Friday, April 9, 2010

Even This City Can Overcome Death

I came across this simple poem by Howard Nemerov, which provokes me again to dream. Even though he speaks a vision of Easter life to the suburbs, I imagine it speaking to the whole city, our city—the entire area of Greater Nashville. I hear in the announcement of this glorious season of our Lord’s resurrection that “even this city can overcome death…even here, death will be vanquished again…and certainly not by our own doing.” May this season be one where our God moves us outside of ourselves, so that we might be used by Him to restore life in all of its forms, right here, even here, in our city.

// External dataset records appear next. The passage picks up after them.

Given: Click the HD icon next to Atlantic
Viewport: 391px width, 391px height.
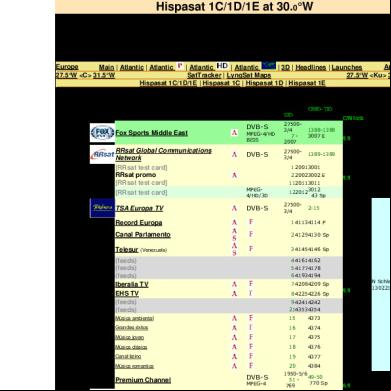Looking at the screenshot, I should [x=222, y=66].
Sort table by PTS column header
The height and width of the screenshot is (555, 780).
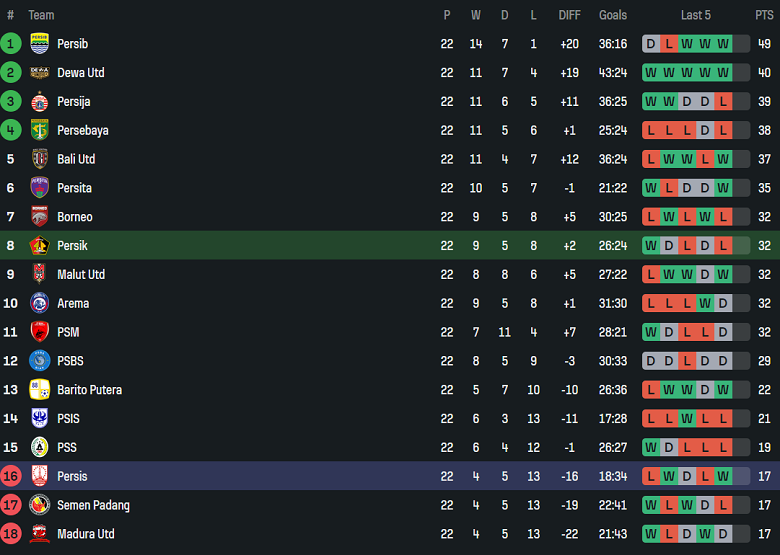(x=764, y=15)
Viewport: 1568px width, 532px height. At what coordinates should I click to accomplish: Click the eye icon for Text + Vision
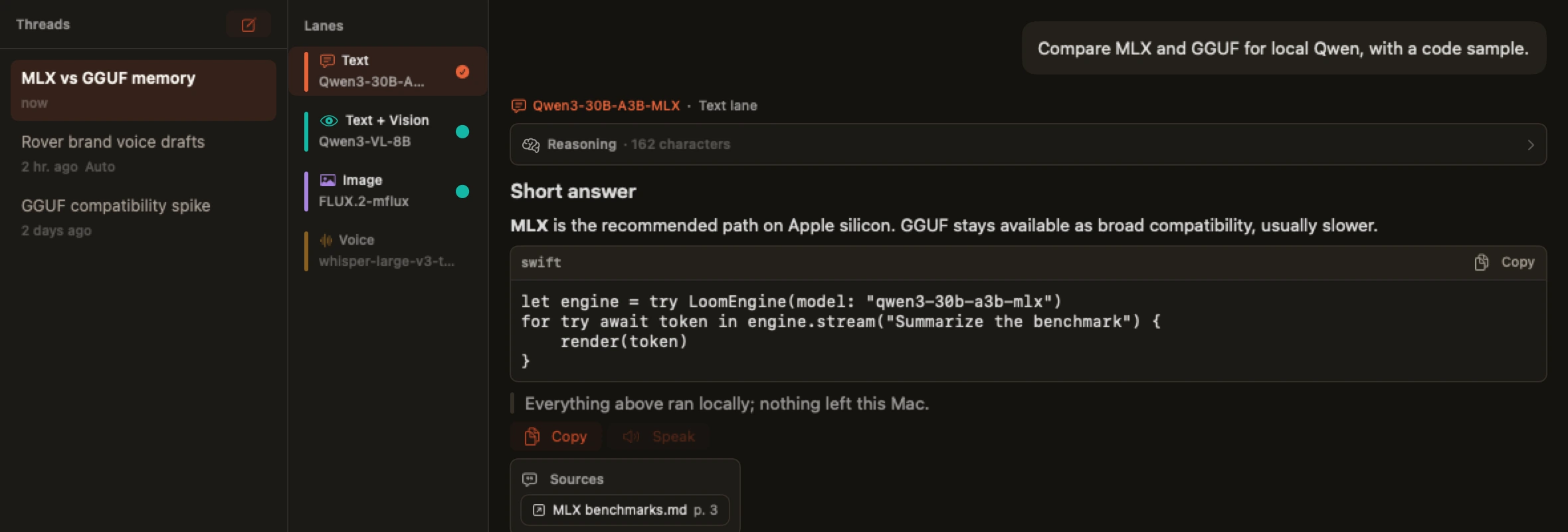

Enjoy the poem and Happy Easter!

Easter, by Howard Nemerov

Even this suburb has overcome death.
Overnight, by a slow explosion, or
A rapid burning, it begins again
Bravely disturbing the brown ground
With grass and even more elaborate
Unnecessaries such as daffodils
And tulips, till the whole sordid block
Of houses turned so inward on themselves,
So keeping of a winter's secret sleep,
Looks like a lady's hat, improbably
Nodding with life, with blue jays hooting
And pigeons caracoling up among
The serious chimney pots, and pairs
Of small birds speeding behind the hedges
Readying to conceal them soon. Here,
Even here, Death has been vanquished again,
What was a bramble of green barbed wire
Becomes forsythia, as the long war
Begins again, not by our doing or desiring.

1 comment:

Kay said...

I love this, Dean. Thank you! Your Easter sermon on resurrection is still stuck in my mind - especially when a bird nearly flew under the wheels of my car! All around me this week the earth cried out "resurrection!"